== WHAT YOU NEED TO DO ==
Could you restate the entries below word for word?

== DATA UNDER STUDY ==
........
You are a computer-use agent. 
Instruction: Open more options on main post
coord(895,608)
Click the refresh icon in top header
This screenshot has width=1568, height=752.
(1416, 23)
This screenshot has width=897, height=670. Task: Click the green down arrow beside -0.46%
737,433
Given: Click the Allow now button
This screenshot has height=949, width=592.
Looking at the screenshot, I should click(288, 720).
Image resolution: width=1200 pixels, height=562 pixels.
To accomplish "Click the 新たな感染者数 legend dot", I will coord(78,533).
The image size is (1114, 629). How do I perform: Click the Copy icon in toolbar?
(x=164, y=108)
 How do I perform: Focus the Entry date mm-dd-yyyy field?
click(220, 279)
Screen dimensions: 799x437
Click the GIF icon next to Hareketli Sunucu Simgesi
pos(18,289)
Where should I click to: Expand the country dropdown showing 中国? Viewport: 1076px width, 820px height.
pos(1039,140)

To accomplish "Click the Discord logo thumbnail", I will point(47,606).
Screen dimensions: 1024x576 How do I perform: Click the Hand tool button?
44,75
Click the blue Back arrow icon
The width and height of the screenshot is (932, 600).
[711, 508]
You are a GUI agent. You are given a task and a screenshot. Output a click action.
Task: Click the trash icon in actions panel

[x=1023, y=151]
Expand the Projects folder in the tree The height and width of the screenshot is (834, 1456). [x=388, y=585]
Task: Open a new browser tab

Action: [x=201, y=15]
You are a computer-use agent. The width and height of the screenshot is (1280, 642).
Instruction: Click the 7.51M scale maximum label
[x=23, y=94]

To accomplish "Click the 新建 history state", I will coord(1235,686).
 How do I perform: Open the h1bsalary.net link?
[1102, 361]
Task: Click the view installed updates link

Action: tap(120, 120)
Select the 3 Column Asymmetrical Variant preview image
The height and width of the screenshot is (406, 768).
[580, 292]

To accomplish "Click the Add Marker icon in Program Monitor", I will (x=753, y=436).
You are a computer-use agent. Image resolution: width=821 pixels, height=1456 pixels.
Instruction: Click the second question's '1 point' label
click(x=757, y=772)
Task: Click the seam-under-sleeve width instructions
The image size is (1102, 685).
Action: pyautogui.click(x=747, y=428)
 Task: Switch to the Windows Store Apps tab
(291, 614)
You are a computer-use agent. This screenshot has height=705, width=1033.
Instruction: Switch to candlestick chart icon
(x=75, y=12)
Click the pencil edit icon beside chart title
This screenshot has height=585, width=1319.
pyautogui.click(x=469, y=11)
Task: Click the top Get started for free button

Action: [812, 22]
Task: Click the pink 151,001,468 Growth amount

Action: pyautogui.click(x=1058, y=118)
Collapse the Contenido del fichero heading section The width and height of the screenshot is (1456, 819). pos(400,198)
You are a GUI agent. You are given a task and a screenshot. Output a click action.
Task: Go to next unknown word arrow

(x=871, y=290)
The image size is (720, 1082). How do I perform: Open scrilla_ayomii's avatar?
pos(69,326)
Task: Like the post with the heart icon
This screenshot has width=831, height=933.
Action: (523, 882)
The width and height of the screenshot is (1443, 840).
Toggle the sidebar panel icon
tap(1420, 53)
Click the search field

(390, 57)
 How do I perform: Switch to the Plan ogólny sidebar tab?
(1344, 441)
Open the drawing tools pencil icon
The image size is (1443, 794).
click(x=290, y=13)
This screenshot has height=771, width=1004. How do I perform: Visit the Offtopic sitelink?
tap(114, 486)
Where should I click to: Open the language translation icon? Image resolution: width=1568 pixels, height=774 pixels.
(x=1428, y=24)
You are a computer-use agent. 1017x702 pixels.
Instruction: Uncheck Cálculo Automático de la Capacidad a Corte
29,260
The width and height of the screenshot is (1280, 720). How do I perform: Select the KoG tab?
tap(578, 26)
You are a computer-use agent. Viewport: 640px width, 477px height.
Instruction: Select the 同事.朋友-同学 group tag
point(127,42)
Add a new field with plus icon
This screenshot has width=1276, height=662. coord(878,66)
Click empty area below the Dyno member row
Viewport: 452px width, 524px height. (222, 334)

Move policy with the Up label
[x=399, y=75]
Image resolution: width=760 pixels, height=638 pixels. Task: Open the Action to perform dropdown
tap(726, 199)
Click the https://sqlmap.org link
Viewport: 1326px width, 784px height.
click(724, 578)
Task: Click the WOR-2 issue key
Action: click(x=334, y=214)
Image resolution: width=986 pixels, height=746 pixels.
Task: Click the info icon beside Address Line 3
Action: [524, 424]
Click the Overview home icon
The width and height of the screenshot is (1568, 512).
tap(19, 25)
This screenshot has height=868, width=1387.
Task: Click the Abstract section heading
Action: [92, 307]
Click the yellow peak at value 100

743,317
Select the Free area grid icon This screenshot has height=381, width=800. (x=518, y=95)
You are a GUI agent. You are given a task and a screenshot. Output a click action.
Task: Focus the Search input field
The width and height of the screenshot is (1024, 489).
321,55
........
== ANSWER TO THE PROBLEM ==
You are a computer-use agent. 
Instruction: Open more options on main post
coord(895,608)
Click the refresh icon in top header
This screenshot has width=1568, height=752.
(1416, 23)
This screenshot has width=897, height=670. Task: Click the green down arrow beside -0.46%
737,433
Given: Click the Allow now button
This screenshot has height=949, width=592.
Looking at the screenshot, I should click(288, 720).
Image resolution: width=1200 pixels, height=562 pixels.
To accomplish "Click the 新たな感染者数 legend dot", I will coord(78,533).
The image size is (1114, 629). How do I perform: Click the Copy icon in toolbar?
(x=164, y=108)
 How do I perform: Focus the Entry date mm-dd-yyyy field?
click(220, 279)
Screen dimensions: 799x437
Click the GIF icon next to Hareketli Sunucu Simgesi
pos(18,289)
Where should I click to: Expand the country dropdown showing 中国? Viewport: 1076px width, 820px height.
pos(1039,140)

To accomplish "Click the Discord logo thumbnail", I will point(47,606).
Screen dimensions: 1024x576 How do I perform: Click the Hand tool button?
44,75
Click the blue Back arrow icon
The width and height of the screenshot is (932, 600).
[711, 508]
You are a GUI agent. You are given a task and a screenshot. Output a click action.
Task: Click the trash icon in actions panel

[x=1023, y=151]
Expand the Projects folder in the tree The height and width of the screenshot is (834, 1456). [x=388, y=585]
Task: Open a new browser tab

Action: [x=201, y=15]
You are a computer-use agent. The width and height of the screenshot is (1280, 642).
Instruction: Click the 7.51M scale maximum label
[x=23, y=94]

To accomplish "Click the 新建 history state", I will coord(1235,686).
 How do I perform: Open the h1bsalary.net link?
[1102, 361]
Task: Click the view installed updates link

Action: tap(120, 120)
Select the 3 Column Asymmetrical Variant preview image
The height and width of the screenshot is (406, 768).
[580, 292]

To accomplish "Click the Add Marker icon in Program Monitor", I will (x=753, y=436).
You are a computer-use agent. Image resolution: width=821 pixels, height=1456 pixels.
Instruction: Click the second question's '1 point' label
click(x=757, y=772)
Task: Click the seam-under-sleeve width instructions
The image size is (1102, 685).
Action: pyautogui.click(x=747, y=428)
 Task: Switch to the Windows Store Apps tab
(291, 614)
You are a computer-use agent. This screenshot has height=705, width=1033.
Instruction: Switch to candlestick chart icon
(x=75, y=12)
Click the pencil edit icon beside chart title
This screenshot has height=585, width=1319.
pyautogui.click(x=469, y=11)
Task: Click the top Get started for free button

Action: [812, 22]
Task: Click the pink 151,001,468 Growth amount

Action: pyautogui.click(x=1058, y=118)
Collapse the Contenido del fichero heading section The width and height of the screenshot is (1456, 819). pos(400,198)
You are a GUI agent. You are given a task and a screenshot. Output a click action.
Task: Go to next unknown word arrow

(x=871, y=290)
The image size is (720, 1082). How do I perform: Open scrilla_ayomii's avatar?
pos(69,326)
Task: Like the post with the heart icon
This screenshot has width=831, height=933.
Action: (523, 882)
The width and height of the screenshot is (1443, 840).
Toggle the sidebar panel icon
tap(1420, 53)
Click the search field

(390, 57)
 How do I perform: Switch to the Plan ogólny sidebar tab?
(1344, 441)
Open the drawing tools pencil icon
The image size is (1443, 794).
click(x=290, y=13)
This screenshot has height=771, width=1004. How do I perform: Visit the Offtopic sitelink?
tap(114, 486)
Where should I click to: Open the language translation icon? Image resolution: width=1568 pixels, height=774 pixels.
(x=1428, y=24)
You are a computer-use agent. 1017x702 pixels.
Instruction: Uncheck Cálculo Automático de la Capacidad a Corte
29,260
The width and height of the screenshot is (1280, 720). How do I perform: Select the KoG tab?
tap(578, 26)
You are a computer-use agent. Viewport: 640px width, 477px height.
Instruction: Select the 同事.朋友-同学 group tag
point(127,42)
Add a new field with plus icon
This screenshot has width=1276, height=662. coord(878,66)
Click empty area below the Dyno member row
Viewport: 452px width, 524px height. (222, 334)

Move policy with the Up label
[x=399, y=75]
Image resolution: width=760 pixels, height=638 pixels. Task: Open the Action to perform dropdown
tap(726, 199)
Click the https://sqlmap.org link
Viewport: 1326px width, 784px height.
click(724, 578)
Task: Click the WOR-2 issue key
Action: click(x=334, y=214)
Image resolution: width=986 pixels, height=746 pixels.
Task: Click the info icon beside Address Line 3
Action: [524, 424]
Click the Overview home icon
The width and height of the screenshot is (1568, 512).
tap(19, 25)
This screenshot has height=868, width=1387.
Task: Click the Abstract section heading
Action: [92, 307]
Click the yellow peak at value 100

743,317
Select the Free area grid icon This screenshot has height=381, width=800. (x=518, y=95)
You are a GUI agent. You are given a task and a screenshot. Output a click action.
Task: Focus the Search input field
The width and height of the screenshot is (1024, 489).
321,55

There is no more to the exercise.